Due to the short life span of barn owls (2 years on average), most individuals breed only once or twice.
Female barn owls leave the nest during incubation only briefly and at long intervals. During this time, the male feeds the incubating female. All brooding is by the female, beginning immediately after hatching and lasting until the oldest young is about 25 days old. Males bring food to the nest but only the female feeds the young, initially tearing the food into small pieces.
Lifespan/Longevity Longest known lifespan in wild 8 years.
Expected lifespan in wild 20.90 months (average)
Most barn owls have a relatively short life span. Many only survive one breeding season and the mortality rate may be as high as 75% in the first year of life. However, the highest recorded wild lifespan in a barn owl is 8 years.
When barn owls are not breeding, they are solitary or occur in pairs. Barn owls are normally strictly nocturnal. They typically roost in tree cavities, cliff crevices, or in riverbanks, but can also be found roosting in many human structures such as barns, nest boxes, and churches. Barn owls are such efficient hunters that it is suspected that they spend much time loafing. They are only partially migratory, with northern populations flying south during the winter months.
Little is known about individual spacing. Members of a pair often roost side by side.
Communication and Perception
Owlets still in the nest utter several distinct vocalizations, including a twitter expressing discomfort, attention-seeking, and used when quarreling among nestmates. Young also give a raspy snoring food call. Adults give a variety of vocalizations, including the advertising call, a drawn-out gargling scream that is probably the best known call. The distress call is a series of drawn-out screams. Other vocalizations include a defensive hissing sound, a fast, often prolonged, twitter for feeding, and an explosive yell that is usually directed at a mammalian predator. Also, greeting and conversational twitters seem to convey recognition of mate and accompany various courtship activities. Barn owls are much less vocal when not breeding. Barn owls make a "khurrew" noise rather than a "hoot" like most other owls.

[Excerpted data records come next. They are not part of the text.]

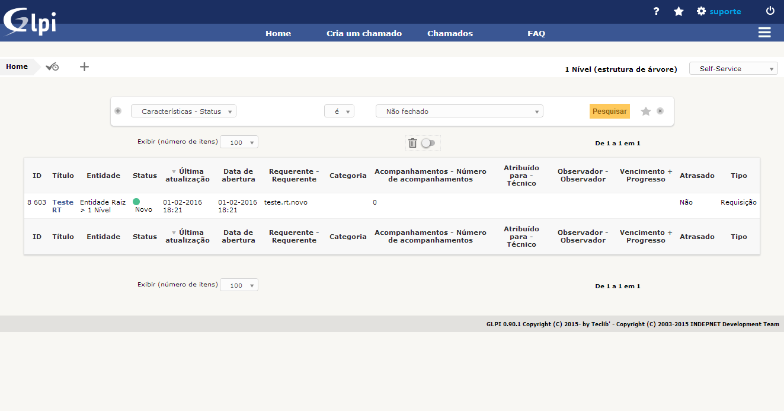Toggle the trash bin deleted-items switch
The image size is (784, 411).
point(427,143)
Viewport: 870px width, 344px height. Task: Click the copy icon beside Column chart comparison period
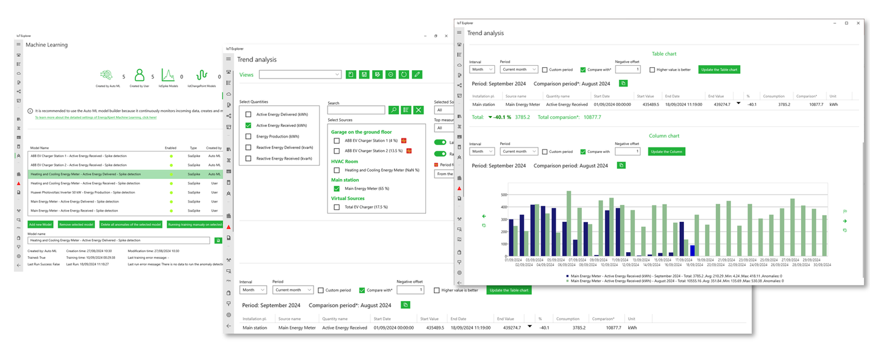623,165
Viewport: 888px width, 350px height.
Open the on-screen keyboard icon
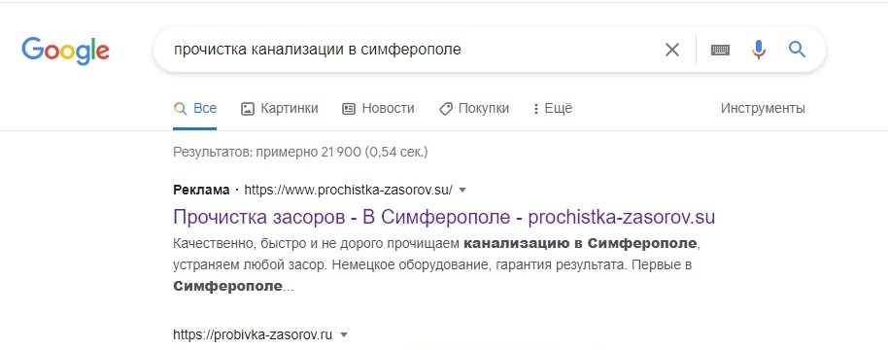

The ability of barn owls to locate prey by sound is the most accurate of any animal tested, allowing capture of prey hidden by vegetation or snow. Their low-light vision is also excellent. Their amazing ability to locate prey using sound is aided by their asymmetrically placed ears. This asymmetry allows these owls to better localize sounds generated by prey. Their ears are extremely sensitive and can be closed by small feathered flaps if the noise level is too disturbing.